▶ _What you need to do_: In the records below, find the line that contains "Task: Reply to the 'Hammerspruch' comment", then write out that line and each one after it exactly, up to and including the last.
####
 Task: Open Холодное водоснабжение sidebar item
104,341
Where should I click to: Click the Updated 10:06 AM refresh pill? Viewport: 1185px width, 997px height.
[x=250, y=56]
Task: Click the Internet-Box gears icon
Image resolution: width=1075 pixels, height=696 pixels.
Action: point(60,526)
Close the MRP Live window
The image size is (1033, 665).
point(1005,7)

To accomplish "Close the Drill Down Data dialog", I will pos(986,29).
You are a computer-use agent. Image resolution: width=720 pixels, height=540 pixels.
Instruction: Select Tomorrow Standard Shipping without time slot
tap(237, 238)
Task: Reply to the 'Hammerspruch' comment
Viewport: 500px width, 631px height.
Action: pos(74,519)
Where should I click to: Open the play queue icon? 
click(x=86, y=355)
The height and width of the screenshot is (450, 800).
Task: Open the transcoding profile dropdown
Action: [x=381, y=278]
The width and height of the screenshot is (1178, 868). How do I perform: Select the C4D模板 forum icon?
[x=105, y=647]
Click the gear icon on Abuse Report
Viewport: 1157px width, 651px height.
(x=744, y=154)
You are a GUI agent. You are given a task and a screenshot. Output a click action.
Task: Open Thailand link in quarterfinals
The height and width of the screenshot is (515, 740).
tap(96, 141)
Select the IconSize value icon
####
▶ _Solution for this problem_:
Task: Reply to the 'Hammerspruch' comment
Viewport: 500px width, 631px height.
Action: pos(74,519)
Where should I click to: Open the play queue icon? 
click(x=86, y=355)
The height and width of the screenshot is (450, 800).
Task: Open the transcoding profile dropdown
Action: [x=381, y=278]
The width and height of the screenshot is (1178, 868). How do I perform: Select the C4D模板 forum icon?
[x=105, y=647]
Click the gear icon on Abuse Report
Viewport: 1157px width, 651px height.
(x=744, y=154)
You are a GUI agent. You are given a task and a screenshot. Output a click action.
Task: Open Thailand link in quarterfinals
The height and width of the screenshot is (515, 740).
tap(96, 141)
Select the IconSize value icon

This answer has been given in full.